[WHAT YOU NEED TO DO]:
When the line containing "[Follow on Twitter] (1231, 16)" appears in the entries below, begin printing there and stop after the line containing "[Send us an email] (1250, 16)"; print each of those lines exactly and no other line.
*** Begin section ***
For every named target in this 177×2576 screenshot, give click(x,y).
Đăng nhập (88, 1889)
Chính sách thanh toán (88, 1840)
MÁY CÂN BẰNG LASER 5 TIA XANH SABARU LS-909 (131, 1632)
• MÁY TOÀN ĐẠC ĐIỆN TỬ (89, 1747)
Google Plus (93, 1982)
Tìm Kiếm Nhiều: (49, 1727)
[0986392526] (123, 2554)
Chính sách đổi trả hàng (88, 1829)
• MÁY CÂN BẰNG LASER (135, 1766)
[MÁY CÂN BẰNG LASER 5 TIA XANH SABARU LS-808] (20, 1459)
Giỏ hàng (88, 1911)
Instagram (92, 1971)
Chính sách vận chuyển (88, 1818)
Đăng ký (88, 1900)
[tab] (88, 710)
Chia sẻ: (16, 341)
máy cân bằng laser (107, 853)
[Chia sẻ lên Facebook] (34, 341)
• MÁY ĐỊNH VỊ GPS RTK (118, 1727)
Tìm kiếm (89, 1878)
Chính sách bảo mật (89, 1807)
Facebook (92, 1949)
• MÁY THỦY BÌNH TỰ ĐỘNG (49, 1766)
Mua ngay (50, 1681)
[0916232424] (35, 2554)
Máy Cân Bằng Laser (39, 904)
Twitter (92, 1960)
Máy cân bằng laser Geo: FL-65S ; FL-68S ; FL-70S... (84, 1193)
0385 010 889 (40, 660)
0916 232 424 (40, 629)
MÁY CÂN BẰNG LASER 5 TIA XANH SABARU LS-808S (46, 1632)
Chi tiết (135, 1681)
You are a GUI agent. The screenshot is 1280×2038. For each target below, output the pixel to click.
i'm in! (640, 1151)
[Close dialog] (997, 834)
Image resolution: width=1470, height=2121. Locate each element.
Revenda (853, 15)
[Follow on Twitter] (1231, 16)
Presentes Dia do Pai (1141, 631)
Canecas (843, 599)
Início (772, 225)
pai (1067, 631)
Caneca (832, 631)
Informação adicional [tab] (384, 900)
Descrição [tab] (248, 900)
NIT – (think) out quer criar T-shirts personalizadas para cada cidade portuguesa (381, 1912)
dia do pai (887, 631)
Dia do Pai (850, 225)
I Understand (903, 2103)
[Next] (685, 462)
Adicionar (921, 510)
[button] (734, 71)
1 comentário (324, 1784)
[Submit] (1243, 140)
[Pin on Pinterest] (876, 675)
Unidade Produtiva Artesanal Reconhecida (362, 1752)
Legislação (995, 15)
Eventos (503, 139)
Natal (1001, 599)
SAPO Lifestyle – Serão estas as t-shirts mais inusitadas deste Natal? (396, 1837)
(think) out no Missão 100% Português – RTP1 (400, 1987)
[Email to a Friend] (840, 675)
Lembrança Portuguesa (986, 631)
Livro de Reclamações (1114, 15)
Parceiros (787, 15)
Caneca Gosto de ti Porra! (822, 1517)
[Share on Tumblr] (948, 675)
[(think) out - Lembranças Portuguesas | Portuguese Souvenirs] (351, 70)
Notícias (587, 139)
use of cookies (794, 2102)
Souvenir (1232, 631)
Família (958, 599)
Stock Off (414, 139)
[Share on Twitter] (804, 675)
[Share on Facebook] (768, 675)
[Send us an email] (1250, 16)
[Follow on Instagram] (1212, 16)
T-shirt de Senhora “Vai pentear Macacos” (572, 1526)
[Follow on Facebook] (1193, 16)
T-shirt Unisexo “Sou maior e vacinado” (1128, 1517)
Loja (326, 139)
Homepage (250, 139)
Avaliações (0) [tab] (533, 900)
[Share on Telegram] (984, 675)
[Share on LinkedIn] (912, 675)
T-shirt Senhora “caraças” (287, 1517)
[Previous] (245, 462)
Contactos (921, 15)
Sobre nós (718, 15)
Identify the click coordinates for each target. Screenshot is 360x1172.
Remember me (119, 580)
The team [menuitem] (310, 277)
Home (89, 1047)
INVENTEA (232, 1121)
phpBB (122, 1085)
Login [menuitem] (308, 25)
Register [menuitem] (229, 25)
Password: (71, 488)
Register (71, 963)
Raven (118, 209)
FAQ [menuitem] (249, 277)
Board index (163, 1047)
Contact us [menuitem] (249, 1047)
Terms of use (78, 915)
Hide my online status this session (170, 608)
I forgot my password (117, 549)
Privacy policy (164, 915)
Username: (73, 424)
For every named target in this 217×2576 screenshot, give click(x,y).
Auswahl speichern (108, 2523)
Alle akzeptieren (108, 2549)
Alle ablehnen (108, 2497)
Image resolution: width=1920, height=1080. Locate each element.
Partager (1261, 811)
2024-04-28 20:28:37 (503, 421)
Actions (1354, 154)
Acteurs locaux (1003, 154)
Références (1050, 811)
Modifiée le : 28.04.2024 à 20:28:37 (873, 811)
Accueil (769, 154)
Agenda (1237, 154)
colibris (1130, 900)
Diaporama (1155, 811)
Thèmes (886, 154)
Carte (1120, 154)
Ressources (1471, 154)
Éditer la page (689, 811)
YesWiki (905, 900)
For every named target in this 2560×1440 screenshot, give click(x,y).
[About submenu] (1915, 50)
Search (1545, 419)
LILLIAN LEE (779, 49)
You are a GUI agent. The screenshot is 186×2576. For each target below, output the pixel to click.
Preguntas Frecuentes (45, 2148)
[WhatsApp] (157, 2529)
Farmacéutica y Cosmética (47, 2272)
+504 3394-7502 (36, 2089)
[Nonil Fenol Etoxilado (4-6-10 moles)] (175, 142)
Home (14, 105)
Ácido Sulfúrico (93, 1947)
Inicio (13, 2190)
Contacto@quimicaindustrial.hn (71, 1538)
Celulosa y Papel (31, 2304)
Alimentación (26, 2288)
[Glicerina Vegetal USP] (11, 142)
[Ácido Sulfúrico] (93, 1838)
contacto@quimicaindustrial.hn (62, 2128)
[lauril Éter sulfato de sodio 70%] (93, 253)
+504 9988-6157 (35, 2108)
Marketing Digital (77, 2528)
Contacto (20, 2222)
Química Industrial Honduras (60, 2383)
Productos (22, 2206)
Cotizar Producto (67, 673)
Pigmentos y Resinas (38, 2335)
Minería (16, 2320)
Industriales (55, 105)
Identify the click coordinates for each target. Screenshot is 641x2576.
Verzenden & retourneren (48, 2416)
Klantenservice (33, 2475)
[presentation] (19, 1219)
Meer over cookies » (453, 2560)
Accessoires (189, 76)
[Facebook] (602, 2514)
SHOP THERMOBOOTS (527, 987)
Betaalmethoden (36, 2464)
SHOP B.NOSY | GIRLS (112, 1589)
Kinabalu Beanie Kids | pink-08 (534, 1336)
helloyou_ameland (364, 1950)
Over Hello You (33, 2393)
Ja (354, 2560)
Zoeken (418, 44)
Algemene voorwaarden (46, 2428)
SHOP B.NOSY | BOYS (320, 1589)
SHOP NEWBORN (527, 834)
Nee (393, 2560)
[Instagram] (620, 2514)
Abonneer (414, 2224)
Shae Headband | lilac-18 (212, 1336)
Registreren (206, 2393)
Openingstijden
*** End section ***
[EXPECTED ANSWER]:
[Follow on Twitter] (1231, 16)
Presentes Dia do Pai (1141, 631)
Canecas (843, 599)
Início (772, 225)
pai (1067, 631)
Caneca (832, 631)
Informação adicional [tab] (384, 900)
Descrição [tab] (248, 900)
NIT – (think) out quer criar T-shirts personalizadas para cada cidade portuguesa (381, 1912)
dia do pai (887, 631)
Dia do Pai (850, 225)
I Understand (903, 2103)
[Next] (685, 462)
Adicionar (921, 510)
[button] (734, 71)
1 comentário (324, 1784)
[Submit] (1243, 140)
[Pin on Pinterest] (876, 675)
Unidade Produtiva Artesanal Reconhecida (362, 1752)
Legislação (995, 15)
Eventos (503, 139)
Natal (1001, 599)
SAPO Lifestyle – Serão estas as t-shirts mais inusitadas deste Natal? (396, 1837)
(think) out no Missão 100% Português – RTP1 (400, 1987)
[Email to a Friend] (840, 675)
Lembrança Portuguesa (986, 631)
Livro de Reclamações (1114, 15)
Parceiros (787, 15)
Caneca Gosto de ti Porra! (822, 1517)
[Share on Tumblr] (948, 675)
[(think) out - Lembranças Portuguesas | Portuguese Souvenirs] (351, 70)
Notícias (587, 139)
use of cookies (794, 2102)
Souvenir (1232, 631)
Família (958, 599)
Stock Off (414, 139)
[Share on Twitter] (804, 675)
[Share on Facebook] (768, 675)
[Send us an email] (1250, 16)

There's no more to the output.